Cybersecurity Maturity Model Certification (CMMC) Level 3 builds on Level 2, which means it includes Federal Acquisition Regulation (FAR) practices and NIST SP 800-171 Rev 1 controls. It also includes 20 other important practices to support cyber hygiene. This CMMC level emphasizes the importance of planning and maintaining cybersecurity efforts.

What Is CMMC Level 3?

CMMC Level 3 is the third certification for defense contractors out of five possible levels. Specifically, these requirements apply to defense contractors who create or access Controlled Unclassified Information (CUI). The levels range from “Basic Cyber Hygiene” to “Advanced/Progressive.” Level 3 is known as “Good Cyber Hygiene.” It includes all the same requirements you’d find in levels 1 and 2, plus some additional requirements focused on planning, sourcing and reviewing your security policies and procedures.

While CMMC level 3 indicates good cyber hygiene overall, it is still limited compared to higher levels. An organization that is CMMC level 3 certified may still struggle to effectively defend against advanced persistent threats (APTs).

How Does Level 3 Compare With Level 2?

The most significant differences between CMMC level 2 and level 3 come from the process maturity of both levels. This can also be referred to as ongoing security management. Level 2 requires defense contractors to establish policies, practices and a plan to implement the required security elements.

Level 3 takes that significant step further by also requiring a detailed review of those policies and practices, along with dedicated resources to meet the plan and activities as stated. These extra measures help to ensure that security solutions are implemented correctly and able to be fully effective. Achieving level 3 certification means your organizations has implemented the appropriate solutions and is actively monitoring them.

What Are the Audit Requirements of Level 3?
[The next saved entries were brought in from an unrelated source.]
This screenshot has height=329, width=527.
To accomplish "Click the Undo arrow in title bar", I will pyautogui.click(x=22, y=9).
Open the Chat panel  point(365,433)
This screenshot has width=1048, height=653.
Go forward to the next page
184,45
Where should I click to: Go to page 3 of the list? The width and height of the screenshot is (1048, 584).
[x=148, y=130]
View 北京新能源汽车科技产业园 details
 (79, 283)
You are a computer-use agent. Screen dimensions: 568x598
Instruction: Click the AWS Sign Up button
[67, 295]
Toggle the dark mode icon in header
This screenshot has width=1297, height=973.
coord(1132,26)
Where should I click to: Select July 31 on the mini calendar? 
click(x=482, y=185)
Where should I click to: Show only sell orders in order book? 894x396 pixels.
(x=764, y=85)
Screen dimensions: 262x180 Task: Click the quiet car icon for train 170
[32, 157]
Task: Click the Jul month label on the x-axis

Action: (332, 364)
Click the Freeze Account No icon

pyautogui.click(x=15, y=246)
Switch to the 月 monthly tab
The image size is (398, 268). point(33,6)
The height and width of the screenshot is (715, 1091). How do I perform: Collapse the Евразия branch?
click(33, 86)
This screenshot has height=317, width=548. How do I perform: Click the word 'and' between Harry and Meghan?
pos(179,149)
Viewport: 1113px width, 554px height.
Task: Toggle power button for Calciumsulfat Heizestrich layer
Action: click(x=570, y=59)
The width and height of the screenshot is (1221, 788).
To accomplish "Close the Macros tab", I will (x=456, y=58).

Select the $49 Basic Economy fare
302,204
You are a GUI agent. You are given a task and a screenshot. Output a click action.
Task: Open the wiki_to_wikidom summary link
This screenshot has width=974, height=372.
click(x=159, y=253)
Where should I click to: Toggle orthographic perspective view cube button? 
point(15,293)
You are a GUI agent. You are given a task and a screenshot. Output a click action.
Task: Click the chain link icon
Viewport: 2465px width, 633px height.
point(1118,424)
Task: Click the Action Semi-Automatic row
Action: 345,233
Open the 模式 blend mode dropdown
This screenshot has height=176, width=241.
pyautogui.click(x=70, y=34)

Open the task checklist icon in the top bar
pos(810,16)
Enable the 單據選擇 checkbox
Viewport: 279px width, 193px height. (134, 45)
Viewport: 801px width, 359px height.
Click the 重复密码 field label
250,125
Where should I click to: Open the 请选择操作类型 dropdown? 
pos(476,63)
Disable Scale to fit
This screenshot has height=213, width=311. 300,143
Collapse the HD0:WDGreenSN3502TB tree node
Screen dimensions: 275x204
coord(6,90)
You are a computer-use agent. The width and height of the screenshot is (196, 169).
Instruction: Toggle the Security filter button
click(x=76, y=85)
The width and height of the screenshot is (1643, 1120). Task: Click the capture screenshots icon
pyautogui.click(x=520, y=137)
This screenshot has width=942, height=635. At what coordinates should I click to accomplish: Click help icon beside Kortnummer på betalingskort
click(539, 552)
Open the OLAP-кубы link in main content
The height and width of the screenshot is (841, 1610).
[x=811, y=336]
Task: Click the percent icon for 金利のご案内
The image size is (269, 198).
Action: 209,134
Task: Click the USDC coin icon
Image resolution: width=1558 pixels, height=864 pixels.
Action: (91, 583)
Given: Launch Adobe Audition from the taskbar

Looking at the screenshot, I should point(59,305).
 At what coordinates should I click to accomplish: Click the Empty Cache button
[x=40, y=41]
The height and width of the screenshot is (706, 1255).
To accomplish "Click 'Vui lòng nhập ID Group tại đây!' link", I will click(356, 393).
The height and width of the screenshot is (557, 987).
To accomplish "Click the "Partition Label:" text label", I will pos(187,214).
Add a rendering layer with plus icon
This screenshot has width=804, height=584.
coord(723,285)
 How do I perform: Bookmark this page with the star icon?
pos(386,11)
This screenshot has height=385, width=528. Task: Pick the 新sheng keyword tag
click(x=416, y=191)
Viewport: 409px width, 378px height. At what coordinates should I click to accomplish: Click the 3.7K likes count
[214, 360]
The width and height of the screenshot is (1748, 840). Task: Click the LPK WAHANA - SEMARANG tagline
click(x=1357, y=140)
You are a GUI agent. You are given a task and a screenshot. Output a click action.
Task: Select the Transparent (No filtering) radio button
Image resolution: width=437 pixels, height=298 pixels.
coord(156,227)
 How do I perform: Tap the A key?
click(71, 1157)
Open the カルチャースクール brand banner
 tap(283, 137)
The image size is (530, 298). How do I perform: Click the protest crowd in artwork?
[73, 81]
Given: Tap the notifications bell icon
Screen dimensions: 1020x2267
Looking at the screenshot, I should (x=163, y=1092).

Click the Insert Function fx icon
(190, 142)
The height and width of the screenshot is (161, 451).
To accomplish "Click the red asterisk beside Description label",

CMMC level 3 certification requires significantly more controls than levels 1 and 2. There are 130 required processes in all for level 3. These controls are grouped into 17 domains. Let’s take a brief look at what each of these domains covers:

  • Domain AC: Access Control is focused on identifying and limiting the people and other entities allowed to access your systems. It also involves limiting the types of functions and transactions that authorized users can perform.
  • Domain AM: Asset Management includes requirements for managing services and devices that store or interact with your data, whether they are on your network or hosted in the cloud.
  • Domain AT: Awareness and Training controls require defense contractors to maintain a training program for their staff, contractors and vendors so that they are equipped to overcome cybersecurity threats they may encounter.
  • Domain AU: Audit and Accountability controls specify how to create and maintain audit trails that let you track individual users’ activity and system activity.
    • Domain CA: Security Assessment covers the need for assessing and testing periodically to make sure your system security plans are working.
    • Domain CM: Configuration Management lists the requirements for creating baseline configurations and inventories and making changes to those systems. It also requires that your organization monitors for any unapproved changes.
    • Domain IA: Identification and Authentication is similar to Domain AC in that it is focused on user access. However, the emphasis in this case is on ensuring the person using an account is indeed the correct user.
    • Domain IR: Incident Response controls cover the need to make a plan that anticipates security incidents and specifies what your response will be if they occur.
    • Domain MA: Maintenance is based on the premise that all computer systems are vulnerable to failure at some point. That means defense contractors must protect critical services and data against vulnerabilities in the instance of a system failure.
    • Domain MP: Media Protection covers the use of removable media to store data, including both electronic storage devices and paper. Storing information on removable media can be dangerous, so it must be carefully controlled.
    • Domain PE: Physical Protection outlines the need to protect your physical facility and equipment from unauthorized access since such access could expose your data to security threats.
    • Domain PS: Personnel Security requires your organization to screen people before allowing them to gain access to systems containing controlled unclassified information (CUI). When a person is transferred or terminated and is no longer authorized to access data, you must take steps to protect that data.
    • Domain RE: Recovery has to do with data backups. Regularly backing up your data is critical for preventing data losses.
    • Domain RM: Risk Management focuses on the need to regularly conduct risk assessments of your data and systems so that you can keep them protected.
    • Domain SA: Situational Awareness requires an organization to take intelligence regarding cyber threats from external sources seriously and respond to them appropriately.
    • Domain SC: Systems and Communications Protection includes an extensive list of controls focused on securing the transmission of information that takes place within a system. It also prohibits the sharing of CUI on public forums.
    • Domain SI: System and Information Integrity requires defense contractors to monitor for issues and promptly apply security patches as needed. You should also take advantage of updates to your security capabilities.

How Do I Pass Level 3?

Security should be a top concern for your organization. Making security a priority, at all levels of the company, helps an organization achieve a sound security posture. By implementing CMMC level 3 requirements, defense contractors will position themselves properly in the ongoing process of protecting their networks and data.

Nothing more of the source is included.